━━ Information given ━━

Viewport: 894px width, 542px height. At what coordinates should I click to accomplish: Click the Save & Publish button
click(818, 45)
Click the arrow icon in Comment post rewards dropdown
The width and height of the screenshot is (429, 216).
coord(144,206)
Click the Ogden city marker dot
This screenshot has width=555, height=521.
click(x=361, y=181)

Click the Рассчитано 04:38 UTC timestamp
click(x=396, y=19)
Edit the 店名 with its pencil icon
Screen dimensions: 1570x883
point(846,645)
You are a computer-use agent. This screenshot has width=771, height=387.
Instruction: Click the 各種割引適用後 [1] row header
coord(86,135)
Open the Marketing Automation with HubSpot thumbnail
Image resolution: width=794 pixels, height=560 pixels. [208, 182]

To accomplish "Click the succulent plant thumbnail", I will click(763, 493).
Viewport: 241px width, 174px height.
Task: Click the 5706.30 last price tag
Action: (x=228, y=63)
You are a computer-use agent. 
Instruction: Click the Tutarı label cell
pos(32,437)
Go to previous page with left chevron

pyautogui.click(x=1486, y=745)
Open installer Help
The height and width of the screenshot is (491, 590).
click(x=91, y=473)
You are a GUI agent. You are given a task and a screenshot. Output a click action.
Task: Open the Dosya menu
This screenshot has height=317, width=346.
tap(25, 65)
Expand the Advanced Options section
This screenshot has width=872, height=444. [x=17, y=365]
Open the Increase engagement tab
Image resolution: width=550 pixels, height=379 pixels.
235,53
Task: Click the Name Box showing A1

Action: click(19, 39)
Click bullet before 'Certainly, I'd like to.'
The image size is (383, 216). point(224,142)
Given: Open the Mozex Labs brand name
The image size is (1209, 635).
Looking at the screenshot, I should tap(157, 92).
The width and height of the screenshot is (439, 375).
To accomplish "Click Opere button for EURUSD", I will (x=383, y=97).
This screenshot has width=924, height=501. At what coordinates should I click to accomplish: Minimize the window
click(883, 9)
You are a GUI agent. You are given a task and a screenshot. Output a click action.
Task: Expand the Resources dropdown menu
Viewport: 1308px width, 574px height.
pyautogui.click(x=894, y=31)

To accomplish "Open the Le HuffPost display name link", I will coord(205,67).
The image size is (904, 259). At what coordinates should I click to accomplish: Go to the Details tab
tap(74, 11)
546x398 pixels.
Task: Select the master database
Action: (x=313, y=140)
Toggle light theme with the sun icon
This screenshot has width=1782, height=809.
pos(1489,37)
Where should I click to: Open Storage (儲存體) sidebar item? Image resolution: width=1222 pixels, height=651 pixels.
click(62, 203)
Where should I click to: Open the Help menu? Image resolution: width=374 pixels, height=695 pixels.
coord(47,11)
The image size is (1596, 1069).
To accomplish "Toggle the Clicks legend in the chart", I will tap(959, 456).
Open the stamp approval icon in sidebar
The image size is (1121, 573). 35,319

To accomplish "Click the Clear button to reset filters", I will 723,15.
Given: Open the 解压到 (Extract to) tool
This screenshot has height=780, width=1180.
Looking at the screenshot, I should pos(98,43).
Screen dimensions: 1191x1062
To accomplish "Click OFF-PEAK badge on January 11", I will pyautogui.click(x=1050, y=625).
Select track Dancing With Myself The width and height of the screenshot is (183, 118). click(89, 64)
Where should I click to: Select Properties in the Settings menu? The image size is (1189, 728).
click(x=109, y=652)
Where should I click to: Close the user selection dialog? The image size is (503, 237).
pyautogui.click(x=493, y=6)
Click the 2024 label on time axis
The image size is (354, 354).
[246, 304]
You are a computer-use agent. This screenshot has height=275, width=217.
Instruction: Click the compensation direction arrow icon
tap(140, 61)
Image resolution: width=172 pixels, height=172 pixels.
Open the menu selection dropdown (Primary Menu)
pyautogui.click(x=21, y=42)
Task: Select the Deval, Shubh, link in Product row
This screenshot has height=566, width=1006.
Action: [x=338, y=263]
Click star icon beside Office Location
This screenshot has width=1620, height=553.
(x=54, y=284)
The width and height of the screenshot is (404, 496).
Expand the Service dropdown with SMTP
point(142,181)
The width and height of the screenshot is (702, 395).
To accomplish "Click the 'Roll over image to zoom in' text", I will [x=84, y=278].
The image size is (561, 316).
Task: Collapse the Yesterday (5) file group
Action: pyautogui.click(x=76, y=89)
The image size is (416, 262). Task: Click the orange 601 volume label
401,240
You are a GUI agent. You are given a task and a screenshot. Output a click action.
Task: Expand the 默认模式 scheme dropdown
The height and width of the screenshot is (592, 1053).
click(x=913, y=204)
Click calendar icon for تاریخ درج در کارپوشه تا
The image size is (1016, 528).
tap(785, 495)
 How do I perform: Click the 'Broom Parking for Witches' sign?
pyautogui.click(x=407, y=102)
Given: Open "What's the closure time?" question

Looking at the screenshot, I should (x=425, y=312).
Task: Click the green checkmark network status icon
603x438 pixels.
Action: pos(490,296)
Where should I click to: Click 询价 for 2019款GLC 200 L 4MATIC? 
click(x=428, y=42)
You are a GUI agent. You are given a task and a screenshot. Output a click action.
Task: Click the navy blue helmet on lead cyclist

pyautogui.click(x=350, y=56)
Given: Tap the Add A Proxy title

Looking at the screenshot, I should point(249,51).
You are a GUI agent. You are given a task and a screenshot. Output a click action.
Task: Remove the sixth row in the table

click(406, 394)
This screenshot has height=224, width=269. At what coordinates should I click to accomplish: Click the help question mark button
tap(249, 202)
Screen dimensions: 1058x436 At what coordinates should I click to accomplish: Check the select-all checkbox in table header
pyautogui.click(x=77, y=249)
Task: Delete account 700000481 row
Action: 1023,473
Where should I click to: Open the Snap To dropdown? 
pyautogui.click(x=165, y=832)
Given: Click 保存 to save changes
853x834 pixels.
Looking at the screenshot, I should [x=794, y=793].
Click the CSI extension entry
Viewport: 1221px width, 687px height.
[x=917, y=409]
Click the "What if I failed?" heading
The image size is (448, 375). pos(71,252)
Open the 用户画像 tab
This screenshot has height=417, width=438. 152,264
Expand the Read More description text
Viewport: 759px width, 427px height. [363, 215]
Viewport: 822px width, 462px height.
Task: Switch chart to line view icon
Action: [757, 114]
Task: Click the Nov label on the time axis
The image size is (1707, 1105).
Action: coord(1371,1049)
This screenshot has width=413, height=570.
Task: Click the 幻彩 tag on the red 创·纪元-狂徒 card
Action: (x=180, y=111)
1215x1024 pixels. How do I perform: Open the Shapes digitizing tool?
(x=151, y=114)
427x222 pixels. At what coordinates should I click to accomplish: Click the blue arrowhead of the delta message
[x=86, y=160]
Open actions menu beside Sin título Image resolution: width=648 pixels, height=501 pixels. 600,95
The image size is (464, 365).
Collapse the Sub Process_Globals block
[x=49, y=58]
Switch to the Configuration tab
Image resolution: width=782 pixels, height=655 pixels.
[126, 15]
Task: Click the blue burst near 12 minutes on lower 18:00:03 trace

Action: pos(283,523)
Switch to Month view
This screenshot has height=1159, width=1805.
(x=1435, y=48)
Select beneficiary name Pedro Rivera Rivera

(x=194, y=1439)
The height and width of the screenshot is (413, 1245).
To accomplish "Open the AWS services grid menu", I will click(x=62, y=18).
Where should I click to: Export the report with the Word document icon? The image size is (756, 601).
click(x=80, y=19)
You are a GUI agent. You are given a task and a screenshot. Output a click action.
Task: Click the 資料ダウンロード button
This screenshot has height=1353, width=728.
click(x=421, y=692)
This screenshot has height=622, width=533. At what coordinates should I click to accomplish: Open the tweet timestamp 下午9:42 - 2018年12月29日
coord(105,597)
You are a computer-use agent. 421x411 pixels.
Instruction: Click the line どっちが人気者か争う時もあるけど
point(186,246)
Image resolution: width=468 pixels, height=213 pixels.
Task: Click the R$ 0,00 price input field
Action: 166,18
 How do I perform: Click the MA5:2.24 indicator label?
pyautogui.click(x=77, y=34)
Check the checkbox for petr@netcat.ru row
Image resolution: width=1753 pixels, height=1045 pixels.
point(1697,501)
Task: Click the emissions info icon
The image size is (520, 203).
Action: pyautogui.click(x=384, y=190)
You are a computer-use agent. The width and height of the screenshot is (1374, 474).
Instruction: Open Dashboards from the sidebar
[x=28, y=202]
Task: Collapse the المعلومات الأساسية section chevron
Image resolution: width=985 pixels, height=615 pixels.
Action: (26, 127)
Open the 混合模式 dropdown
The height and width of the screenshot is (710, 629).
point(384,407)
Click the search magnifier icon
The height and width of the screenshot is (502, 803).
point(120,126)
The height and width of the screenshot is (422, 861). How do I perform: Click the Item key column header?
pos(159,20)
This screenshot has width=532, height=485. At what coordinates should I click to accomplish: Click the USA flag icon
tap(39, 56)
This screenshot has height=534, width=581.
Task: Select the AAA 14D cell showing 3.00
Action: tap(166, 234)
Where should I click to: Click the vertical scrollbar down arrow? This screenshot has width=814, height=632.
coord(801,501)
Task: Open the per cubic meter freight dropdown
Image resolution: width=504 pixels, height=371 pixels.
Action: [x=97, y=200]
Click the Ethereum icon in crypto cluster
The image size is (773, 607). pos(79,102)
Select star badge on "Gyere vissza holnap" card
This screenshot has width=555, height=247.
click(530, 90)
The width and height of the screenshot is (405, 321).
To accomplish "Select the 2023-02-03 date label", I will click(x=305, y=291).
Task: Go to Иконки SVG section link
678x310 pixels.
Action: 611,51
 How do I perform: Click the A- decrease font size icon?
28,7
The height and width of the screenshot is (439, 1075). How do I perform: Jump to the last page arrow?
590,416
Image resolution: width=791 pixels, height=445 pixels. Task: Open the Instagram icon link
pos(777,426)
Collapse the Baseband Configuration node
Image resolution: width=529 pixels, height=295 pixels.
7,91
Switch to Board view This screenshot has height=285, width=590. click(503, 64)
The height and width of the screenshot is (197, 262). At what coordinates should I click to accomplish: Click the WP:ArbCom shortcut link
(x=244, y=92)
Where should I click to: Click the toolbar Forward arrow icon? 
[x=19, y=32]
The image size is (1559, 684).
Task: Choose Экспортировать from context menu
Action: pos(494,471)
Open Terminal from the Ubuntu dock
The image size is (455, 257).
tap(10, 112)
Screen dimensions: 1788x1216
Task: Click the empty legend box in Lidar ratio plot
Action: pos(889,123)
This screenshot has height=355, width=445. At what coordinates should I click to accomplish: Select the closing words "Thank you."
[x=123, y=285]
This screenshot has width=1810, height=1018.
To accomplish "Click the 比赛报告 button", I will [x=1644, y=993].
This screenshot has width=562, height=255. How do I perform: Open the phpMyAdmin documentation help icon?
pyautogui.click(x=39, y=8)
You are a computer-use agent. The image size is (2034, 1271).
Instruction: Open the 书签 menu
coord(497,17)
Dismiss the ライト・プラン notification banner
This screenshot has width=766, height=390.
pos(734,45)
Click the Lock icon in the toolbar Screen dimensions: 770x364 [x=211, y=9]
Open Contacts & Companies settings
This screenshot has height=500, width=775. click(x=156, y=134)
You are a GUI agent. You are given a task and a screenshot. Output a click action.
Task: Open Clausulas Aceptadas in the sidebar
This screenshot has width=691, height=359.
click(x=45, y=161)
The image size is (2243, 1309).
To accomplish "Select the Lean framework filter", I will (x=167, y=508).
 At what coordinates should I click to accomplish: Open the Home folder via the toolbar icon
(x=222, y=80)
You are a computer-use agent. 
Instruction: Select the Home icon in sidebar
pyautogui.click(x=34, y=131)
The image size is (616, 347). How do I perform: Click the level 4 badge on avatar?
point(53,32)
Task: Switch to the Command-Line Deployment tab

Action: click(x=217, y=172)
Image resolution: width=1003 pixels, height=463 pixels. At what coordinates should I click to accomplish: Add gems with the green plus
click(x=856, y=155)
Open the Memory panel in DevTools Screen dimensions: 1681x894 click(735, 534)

━━━

What you will do:
Count the lines of the material above that contain the string "thumbnail", matching case exactly, and give only the number.

Result of this exercise:
2